ENTRIES SHOWN
____
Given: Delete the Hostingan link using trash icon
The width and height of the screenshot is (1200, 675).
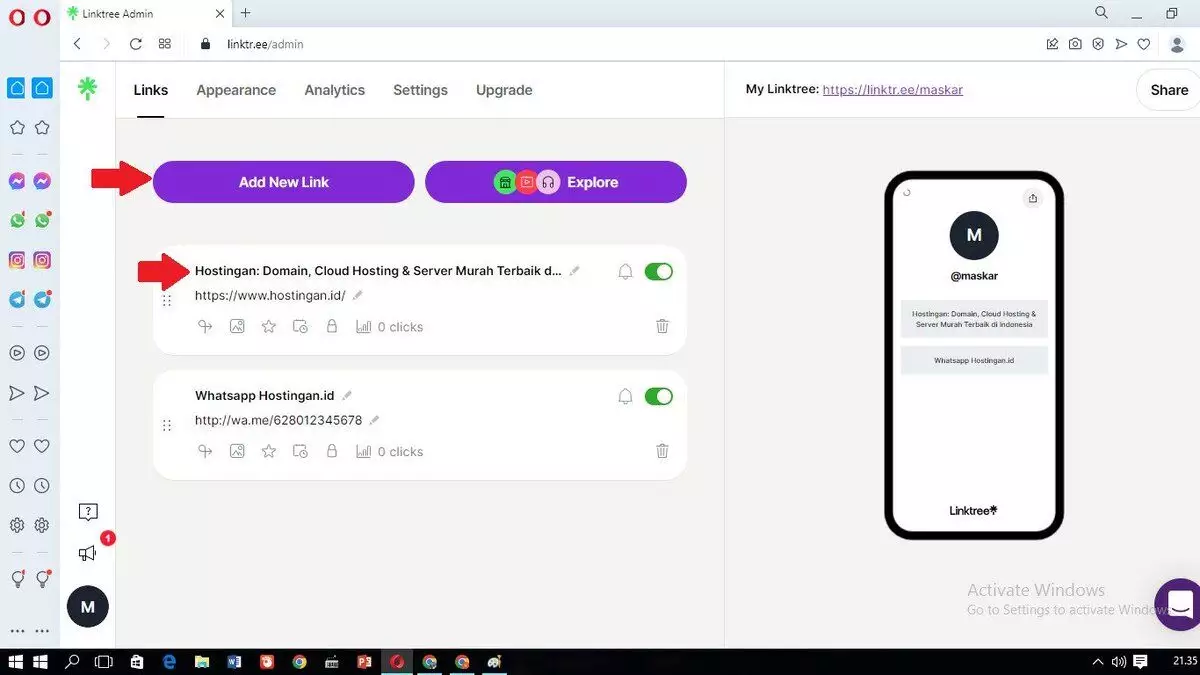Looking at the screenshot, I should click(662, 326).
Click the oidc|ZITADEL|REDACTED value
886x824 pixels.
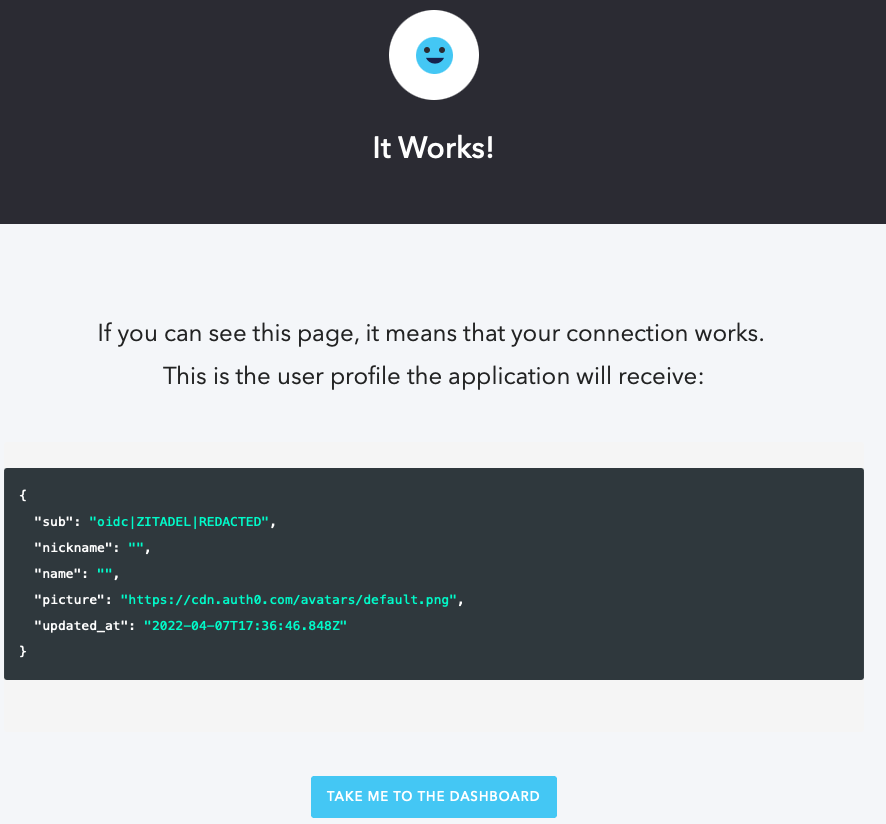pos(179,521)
____
REQUIRED WORK
Please extract every line of the records above word for word, leaving the pictures out of your answer.

FULL SOLUTION
Given: Delete the Hostingan link using trash icon
The width and height of the screenshot is (1200, 675).
Looking at the screenshot, I should click(662, 326).
Click the oidc|ZITADEL|REDACTED value
886x824 pixels.
pos(179,521)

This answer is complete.